• Text under study:
━━━━━━

While the evidence has become scientifically more rigorous in recent decades, the insight itself is not only quite old but also directly related to our own region. Almost everyone is aware of the infamous 1835 Minute on Education by which Macaulay is said to have favored the use of English as the medium of instruction in British India. Very few know of the evaluation of that policy by George Curzon who became the Viceroy in 1898: “Ever since the cold breath of Macaulay’s rhetoric passed over the field of Indian languages and textbooks, the elementary education of the people in their own tongue has shriveled and pined.”
Note the observation from the 1904 resolution that followed on the education policy in India:
It is true that the commercial value which a knowledge of English commands, and the fact that the final examinations of the high schools are conducted in English, cause the secondary schools to be subjected to a certain pressure to introduce prematurely both the teaching of English and its use as a medium of instruction … This tendency however should be corrected in the interest of sound education. As a general rule a child should not be allowed to learn English as a language until he has made some progress in the primary stages of instruction and has received a thorough grounding in his mother-tongue.

━━━━━━

• Source material:
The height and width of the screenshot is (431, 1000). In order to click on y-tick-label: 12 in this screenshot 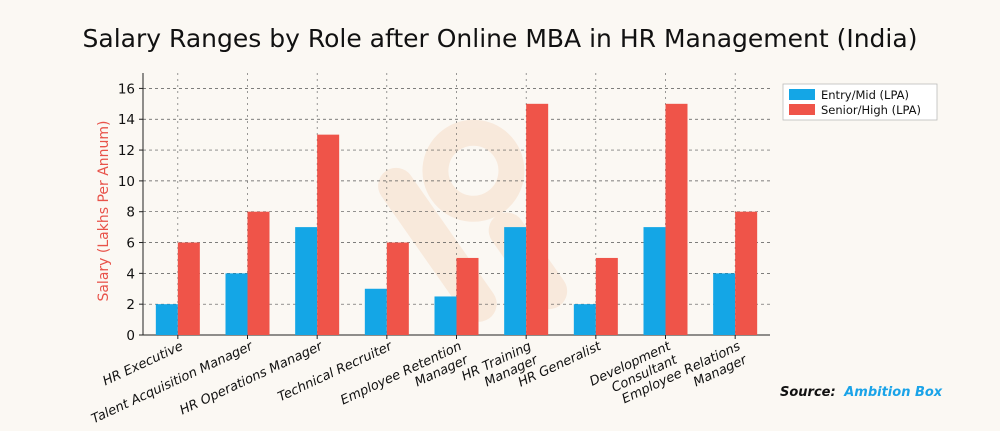, I will do `click(126, 151)`.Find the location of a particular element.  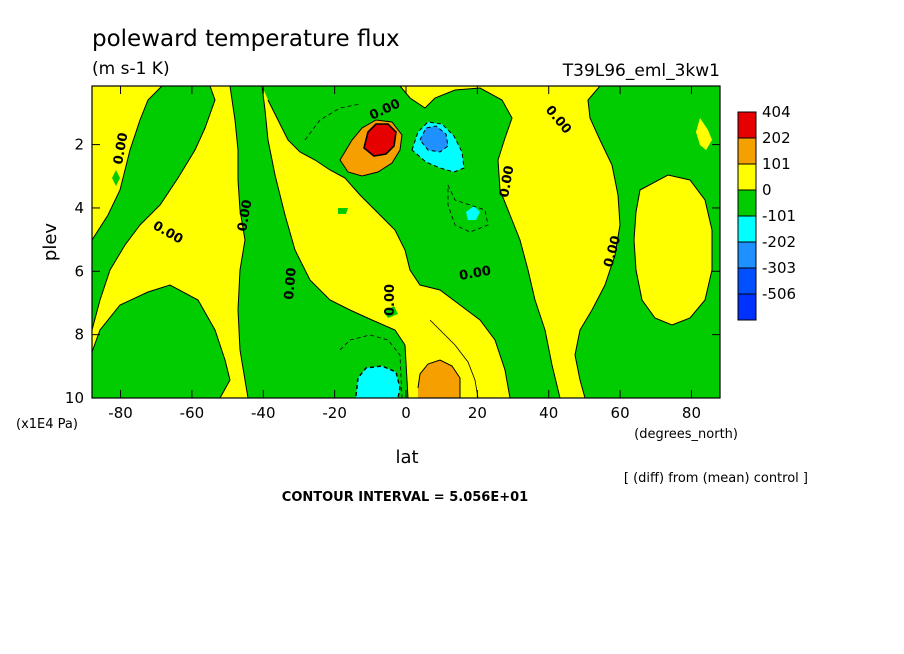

━━━━━━

• Work required:
Rewrite the passage on education policy in British India between "Note the observation" and "in his mother-tongue.", inclusive, changing "mother-tongue" to "home language".

• Output below:
Note the observation from the 1904 resolution that followed on the education policy in India:
It is true that the commercial value which a knowledge of English commands, and the fact that the final examinations of the high schools are conducted in English, cause the secondary schools to be subjected to a certain pressure to introduce prematurely both the teaching of English and its use as a medium of instruction … This tendency however should be corrected in the interest of sound education. As a general rule a child should not be allowed to learn English as a language until he has made some progress in the primary stages of instruction and has received a thorough grounding in his home language.